30,000 march on Rome against TTIP

There was plenty of food, along with depictions of countryside, trees and water on the banners and homemade signs carried by demonstrators against the TTIP — the transatlantic treaty under discussion in secret rooms between the U.S. and E.U. — who marched Sunday through the streets of Rome. They were showing their contempt for provisions of a deal that would put the environment and food regulations increasingly at the discretion of multinational corporations.

According to the organizers, 50,000 people were present. A better estimate might have been 30,000. But even if there were half as many, it would be an unprecedented showing for such a complicated topic, with an almost unpronounceable English name — Transatlantic Trade and Investment Partnership — and very little, or almost no information in the mainstream media.
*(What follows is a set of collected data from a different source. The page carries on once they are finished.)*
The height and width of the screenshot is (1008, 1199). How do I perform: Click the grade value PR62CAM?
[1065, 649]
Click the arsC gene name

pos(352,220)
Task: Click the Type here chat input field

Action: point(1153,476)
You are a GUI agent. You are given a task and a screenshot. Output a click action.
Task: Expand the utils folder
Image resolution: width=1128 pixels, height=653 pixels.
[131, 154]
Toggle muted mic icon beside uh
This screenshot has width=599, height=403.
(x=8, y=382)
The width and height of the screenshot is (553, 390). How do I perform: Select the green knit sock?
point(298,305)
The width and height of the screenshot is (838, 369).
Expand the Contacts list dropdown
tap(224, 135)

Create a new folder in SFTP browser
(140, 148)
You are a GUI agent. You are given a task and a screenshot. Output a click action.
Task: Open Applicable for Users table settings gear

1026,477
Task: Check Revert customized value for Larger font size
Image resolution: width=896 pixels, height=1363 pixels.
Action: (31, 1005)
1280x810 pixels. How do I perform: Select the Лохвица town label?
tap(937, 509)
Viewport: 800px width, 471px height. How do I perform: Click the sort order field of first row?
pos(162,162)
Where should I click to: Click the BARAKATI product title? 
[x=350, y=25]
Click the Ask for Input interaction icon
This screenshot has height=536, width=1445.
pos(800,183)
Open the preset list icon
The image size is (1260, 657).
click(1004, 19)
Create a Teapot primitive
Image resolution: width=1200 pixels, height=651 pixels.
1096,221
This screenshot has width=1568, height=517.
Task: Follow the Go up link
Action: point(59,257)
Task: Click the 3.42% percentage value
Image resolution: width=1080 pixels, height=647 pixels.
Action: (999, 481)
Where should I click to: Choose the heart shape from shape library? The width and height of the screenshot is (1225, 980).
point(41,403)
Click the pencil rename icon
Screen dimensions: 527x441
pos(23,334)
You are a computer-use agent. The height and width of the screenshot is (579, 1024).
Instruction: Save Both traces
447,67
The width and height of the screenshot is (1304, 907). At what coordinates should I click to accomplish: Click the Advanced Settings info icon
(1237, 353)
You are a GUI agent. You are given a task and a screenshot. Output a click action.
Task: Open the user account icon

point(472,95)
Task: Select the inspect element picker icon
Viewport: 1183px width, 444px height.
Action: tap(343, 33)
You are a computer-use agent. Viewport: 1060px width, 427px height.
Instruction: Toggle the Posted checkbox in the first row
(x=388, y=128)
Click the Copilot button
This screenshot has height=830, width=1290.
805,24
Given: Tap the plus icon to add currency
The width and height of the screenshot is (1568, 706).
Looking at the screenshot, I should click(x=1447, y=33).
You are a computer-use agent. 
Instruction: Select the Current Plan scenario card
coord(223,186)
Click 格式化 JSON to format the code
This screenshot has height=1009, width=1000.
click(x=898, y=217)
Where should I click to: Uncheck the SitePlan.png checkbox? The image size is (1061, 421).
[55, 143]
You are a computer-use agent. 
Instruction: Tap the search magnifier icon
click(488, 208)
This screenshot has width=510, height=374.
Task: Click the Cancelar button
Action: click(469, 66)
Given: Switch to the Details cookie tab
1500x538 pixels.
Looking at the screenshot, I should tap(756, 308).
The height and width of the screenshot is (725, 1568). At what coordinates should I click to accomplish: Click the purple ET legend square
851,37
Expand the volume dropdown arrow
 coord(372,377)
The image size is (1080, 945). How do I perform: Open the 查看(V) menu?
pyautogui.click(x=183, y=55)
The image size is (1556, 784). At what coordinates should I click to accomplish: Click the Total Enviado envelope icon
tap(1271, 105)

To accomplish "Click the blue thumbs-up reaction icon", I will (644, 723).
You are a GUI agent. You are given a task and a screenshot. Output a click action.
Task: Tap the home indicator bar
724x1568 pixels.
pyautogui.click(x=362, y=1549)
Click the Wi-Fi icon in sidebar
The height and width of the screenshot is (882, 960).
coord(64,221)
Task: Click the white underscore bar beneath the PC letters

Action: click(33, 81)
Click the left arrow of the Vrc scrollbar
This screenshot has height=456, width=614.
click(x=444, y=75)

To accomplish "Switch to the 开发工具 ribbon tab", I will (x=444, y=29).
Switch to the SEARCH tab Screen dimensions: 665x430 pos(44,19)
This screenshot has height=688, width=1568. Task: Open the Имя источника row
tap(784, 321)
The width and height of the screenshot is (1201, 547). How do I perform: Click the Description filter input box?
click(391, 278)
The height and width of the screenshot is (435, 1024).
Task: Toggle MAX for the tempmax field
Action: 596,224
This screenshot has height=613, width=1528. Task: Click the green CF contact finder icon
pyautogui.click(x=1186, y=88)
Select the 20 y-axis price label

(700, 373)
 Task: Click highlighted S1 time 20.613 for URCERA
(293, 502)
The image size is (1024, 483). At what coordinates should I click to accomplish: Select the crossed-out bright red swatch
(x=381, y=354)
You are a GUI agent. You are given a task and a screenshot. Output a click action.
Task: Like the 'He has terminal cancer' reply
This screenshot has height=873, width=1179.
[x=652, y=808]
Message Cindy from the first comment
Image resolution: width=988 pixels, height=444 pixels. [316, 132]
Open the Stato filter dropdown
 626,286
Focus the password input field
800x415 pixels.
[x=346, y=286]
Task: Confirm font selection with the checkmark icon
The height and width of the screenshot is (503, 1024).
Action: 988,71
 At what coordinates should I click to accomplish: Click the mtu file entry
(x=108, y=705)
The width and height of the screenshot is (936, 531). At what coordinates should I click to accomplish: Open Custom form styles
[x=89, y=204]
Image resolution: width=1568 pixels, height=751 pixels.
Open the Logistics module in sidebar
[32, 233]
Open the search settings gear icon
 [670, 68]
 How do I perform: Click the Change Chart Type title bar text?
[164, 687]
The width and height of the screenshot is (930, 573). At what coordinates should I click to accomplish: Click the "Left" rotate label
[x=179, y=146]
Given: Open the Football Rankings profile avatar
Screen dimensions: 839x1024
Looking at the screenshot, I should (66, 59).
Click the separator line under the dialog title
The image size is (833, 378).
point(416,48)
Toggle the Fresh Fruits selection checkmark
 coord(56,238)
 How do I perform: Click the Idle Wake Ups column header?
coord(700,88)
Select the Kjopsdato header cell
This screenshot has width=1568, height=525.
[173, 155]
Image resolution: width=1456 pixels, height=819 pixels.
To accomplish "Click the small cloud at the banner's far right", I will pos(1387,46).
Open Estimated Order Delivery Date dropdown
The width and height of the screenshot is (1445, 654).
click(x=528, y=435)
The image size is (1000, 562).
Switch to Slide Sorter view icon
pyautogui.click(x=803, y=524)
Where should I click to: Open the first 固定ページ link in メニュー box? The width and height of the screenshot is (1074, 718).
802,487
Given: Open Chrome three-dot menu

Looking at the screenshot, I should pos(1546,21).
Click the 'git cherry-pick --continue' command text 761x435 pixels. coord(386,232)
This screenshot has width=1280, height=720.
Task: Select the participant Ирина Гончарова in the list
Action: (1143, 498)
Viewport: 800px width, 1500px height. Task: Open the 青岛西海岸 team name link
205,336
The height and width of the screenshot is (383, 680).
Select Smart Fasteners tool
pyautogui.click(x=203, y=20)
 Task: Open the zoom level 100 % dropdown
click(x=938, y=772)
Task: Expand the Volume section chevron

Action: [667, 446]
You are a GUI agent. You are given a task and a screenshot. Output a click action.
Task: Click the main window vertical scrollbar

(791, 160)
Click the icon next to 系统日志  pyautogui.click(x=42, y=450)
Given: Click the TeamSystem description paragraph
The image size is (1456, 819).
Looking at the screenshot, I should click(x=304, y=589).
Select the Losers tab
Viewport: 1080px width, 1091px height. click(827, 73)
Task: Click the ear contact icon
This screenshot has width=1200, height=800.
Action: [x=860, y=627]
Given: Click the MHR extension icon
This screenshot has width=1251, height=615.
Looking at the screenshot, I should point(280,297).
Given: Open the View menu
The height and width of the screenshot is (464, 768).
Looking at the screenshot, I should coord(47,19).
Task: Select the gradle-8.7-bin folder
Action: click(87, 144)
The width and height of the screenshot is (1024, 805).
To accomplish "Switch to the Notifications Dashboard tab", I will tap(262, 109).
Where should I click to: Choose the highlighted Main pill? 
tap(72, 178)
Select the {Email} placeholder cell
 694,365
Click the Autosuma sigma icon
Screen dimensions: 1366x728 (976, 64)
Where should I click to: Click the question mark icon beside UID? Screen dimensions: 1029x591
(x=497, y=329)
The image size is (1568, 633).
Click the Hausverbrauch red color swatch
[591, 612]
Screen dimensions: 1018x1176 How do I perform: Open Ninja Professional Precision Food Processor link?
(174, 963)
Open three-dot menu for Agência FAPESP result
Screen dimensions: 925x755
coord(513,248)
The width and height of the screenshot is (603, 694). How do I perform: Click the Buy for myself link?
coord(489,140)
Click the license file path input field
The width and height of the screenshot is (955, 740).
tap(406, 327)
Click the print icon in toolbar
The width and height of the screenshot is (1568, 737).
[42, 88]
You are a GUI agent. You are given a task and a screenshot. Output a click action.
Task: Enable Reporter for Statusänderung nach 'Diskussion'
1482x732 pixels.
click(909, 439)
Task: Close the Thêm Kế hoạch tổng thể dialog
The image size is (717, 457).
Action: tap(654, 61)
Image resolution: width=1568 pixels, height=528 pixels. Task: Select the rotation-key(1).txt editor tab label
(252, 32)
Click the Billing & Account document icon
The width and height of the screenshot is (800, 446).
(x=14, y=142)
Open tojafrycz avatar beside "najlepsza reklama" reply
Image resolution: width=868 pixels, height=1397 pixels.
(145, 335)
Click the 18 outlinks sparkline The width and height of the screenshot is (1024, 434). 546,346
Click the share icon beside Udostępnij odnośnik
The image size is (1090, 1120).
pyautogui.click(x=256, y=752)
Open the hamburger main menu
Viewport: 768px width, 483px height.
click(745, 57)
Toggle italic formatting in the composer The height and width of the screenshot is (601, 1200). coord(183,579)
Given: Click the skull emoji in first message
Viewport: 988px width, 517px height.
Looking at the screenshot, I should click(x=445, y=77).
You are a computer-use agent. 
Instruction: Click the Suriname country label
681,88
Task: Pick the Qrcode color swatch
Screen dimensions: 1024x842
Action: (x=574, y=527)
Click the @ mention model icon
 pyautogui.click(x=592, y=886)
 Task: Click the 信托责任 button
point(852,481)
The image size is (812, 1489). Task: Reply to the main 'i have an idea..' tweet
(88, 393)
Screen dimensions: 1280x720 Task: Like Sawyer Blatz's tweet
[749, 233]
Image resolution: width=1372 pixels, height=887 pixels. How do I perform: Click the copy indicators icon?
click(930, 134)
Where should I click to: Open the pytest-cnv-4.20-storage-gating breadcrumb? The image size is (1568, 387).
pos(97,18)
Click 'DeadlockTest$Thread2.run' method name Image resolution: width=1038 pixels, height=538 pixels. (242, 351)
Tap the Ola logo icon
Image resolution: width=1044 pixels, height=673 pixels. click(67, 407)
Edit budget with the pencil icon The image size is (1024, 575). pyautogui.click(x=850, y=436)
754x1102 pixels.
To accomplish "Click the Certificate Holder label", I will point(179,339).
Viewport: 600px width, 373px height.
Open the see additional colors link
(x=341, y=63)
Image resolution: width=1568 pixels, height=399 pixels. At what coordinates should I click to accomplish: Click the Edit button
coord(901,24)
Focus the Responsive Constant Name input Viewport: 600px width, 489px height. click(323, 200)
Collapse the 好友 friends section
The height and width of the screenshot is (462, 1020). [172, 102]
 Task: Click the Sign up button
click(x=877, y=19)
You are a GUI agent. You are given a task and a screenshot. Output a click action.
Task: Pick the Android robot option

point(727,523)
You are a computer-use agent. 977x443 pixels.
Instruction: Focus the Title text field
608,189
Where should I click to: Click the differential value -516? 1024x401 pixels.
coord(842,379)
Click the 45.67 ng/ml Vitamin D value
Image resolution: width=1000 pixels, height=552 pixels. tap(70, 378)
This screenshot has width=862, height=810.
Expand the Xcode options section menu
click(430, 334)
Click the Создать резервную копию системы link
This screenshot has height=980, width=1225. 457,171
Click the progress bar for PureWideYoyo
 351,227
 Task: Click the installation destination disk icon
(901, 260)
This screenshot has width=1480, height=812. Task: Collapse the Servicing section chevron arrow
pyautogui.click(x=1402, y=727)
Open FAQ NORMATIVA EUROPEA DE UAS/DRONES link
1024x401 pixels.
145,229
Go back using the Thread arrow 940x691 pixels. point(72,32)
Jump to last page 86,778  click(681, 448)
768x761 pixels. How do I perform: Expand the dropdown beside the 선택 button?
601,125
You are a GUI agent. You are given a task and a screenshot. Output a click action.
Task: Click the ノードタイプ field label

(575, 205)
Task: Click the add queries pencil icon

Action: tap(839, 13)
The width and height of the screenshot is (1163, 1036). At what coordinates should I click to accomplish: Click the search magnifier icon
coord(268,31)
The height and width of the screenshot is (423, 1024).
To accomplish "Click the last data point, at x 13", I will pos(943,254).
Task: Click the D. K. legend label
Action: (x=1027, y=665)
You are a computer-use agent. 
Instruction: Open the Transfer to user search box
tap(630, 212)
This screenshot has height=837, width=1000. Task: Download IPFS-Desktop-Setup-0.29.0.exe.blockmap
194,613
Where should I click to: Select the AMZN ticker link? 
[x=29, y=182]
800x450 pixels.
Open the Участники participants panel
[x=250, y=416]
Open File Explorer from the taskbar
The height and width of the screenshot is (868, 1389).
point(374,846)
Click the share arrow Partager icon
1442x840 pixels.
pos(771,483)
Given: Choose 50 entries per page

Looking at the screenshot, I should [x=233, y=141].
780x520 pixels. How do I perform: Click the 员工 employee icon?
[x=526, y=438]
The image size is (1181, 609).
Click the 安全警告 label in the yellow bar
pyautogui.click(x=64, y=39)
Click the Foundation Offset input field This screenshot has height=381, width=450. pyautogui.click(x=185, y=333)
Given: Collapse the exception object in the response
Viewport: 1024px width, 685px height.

The “Stop TTIP” crowd who gathered for this inaugural event in Italy was more mixed than usual. Farmers with reeds instead of poles for their flags, activists of local associations, service workers, people from as far away as Venice and many, many young people. They were accompanied by the annual Million Marijuana parade (favoring, of course, the liberalization of cannabis). After police disbanded them from Piazza della Repubblica, they largely merged into the procession behind a truck of young communists blasting reggae music.

When the parade passed onto Via Merulana, Greenpeace unfurled from a window a large vertical banner that said “Yes We Can Stop TTIP” and a drawing of Barack Obama speaking with a microphone. It’s a mockery: The current occupant of the White House has launched and strenuously defended the agreement between the two shores of the Atlantic for the removal of non-tariff barriers, a gift to multinational corporations and a Trojan Horse to accelerate the privatization of goods and services in the Old Continent.

The many speakers bellowing from the parade’s lead truck argued for the people to push back. “People before profits” read the banner behind them. The Rev. Alex Zanotelli, a priest, was among them. He denounced the secrecy with which the negotiations in Brussels have been carried out for years, calling it “the shadow in which the European and U.S. elites move, like vampires.”

Eleonora Forenza, a European representative of the Tsipras list in Greece, explained that “the goal of removing non-tariff barriers is a final attack on public services, common goods and the principle of environmental and food protections.”

Maurizio Landini, the secretary of the Italian metalworkers’ union, said people’s “rights, and especially jobs, are at stake because the goal is to manage the market without social constraints. And the unemployment and the huge increase in inequality that we are already experiencing is the result of this design, through which wealth will do whatever it wants and laws will be tailored to the lobbies.”